Water crusader wants allies

  Perry R. Wilkes Jr. has been quietly working to change Albuquerque's water policies for 25 years. An aeronautical engineer, Wilkes may lack formal training in water, but he reads, goes to meetings and in the last year, he's gotten organized. He and his wife, Bette, founded the nonprofit Citizens for a Rational Water Policy. What most piques Wilkes is Albuquerque's open-sewer system of concrete ditches, which he calls "Band-Aid," and "very, very expensive." The ditches consume tax dollars and create death traps when people are swept down them during summer storms.

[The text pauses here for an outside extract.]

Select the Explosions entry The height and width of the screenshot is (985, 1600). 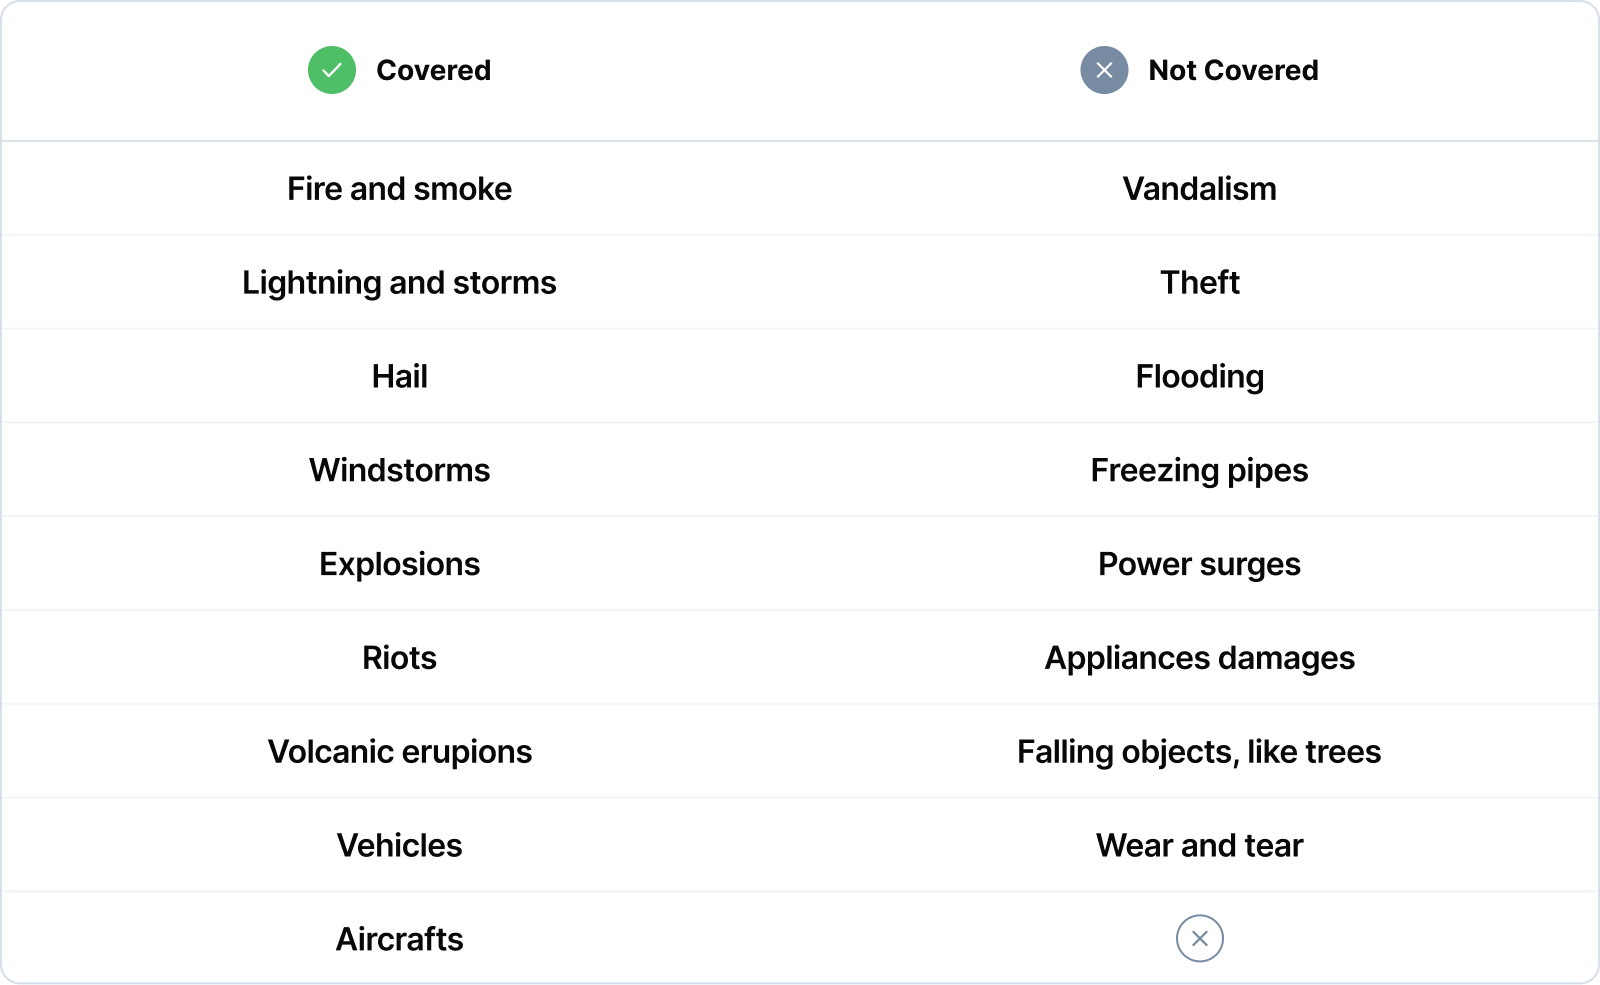(399, 564)
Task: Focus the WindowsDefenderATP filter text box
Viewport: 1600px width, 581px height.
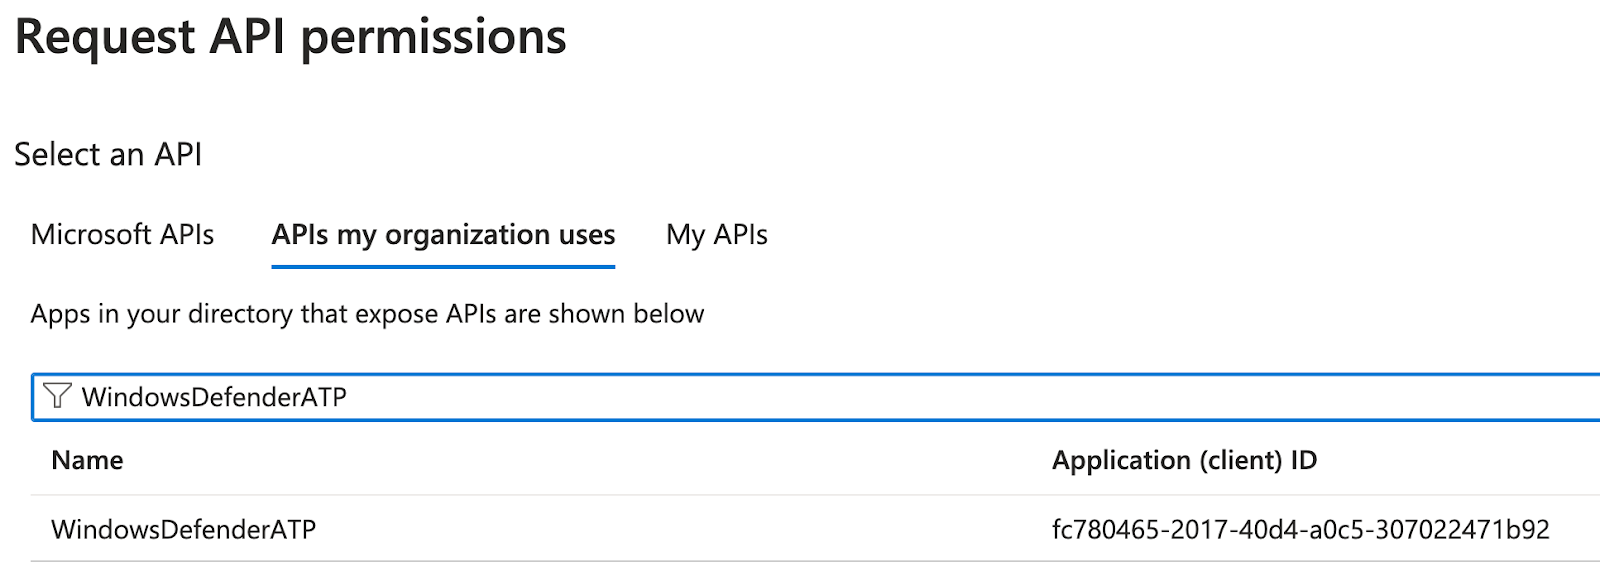Action: click(x=800, y=397)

What's more, Wilkes says, the ditches prevent rainfall from helping to recharge the city's aquifer, which has dropped 140 feet in some places over the past three decades and as much as 40 feet between 1989 and 1992 (HCN, 12/26/94). So far, he's having trouble getting developers and engineers to listen. "I'm really up against the Cadillac Desert mentality here in Albuquerque," he says, referring to Marc Reisner's book about Western water. Even though he's printed 3,000 brochures about the problem, most of his fellow citizens seem unconcerned. "We can have a meeting on water and we might attract 100 people. On the other side of town we might have 20,000 people watching a guy bounce a ball." His organization was born of frustration, he says, and a growing sense of urgency. "I'm 78, and this is my swan song. If the younger folks don't take up on it, I don't know what's going to happen."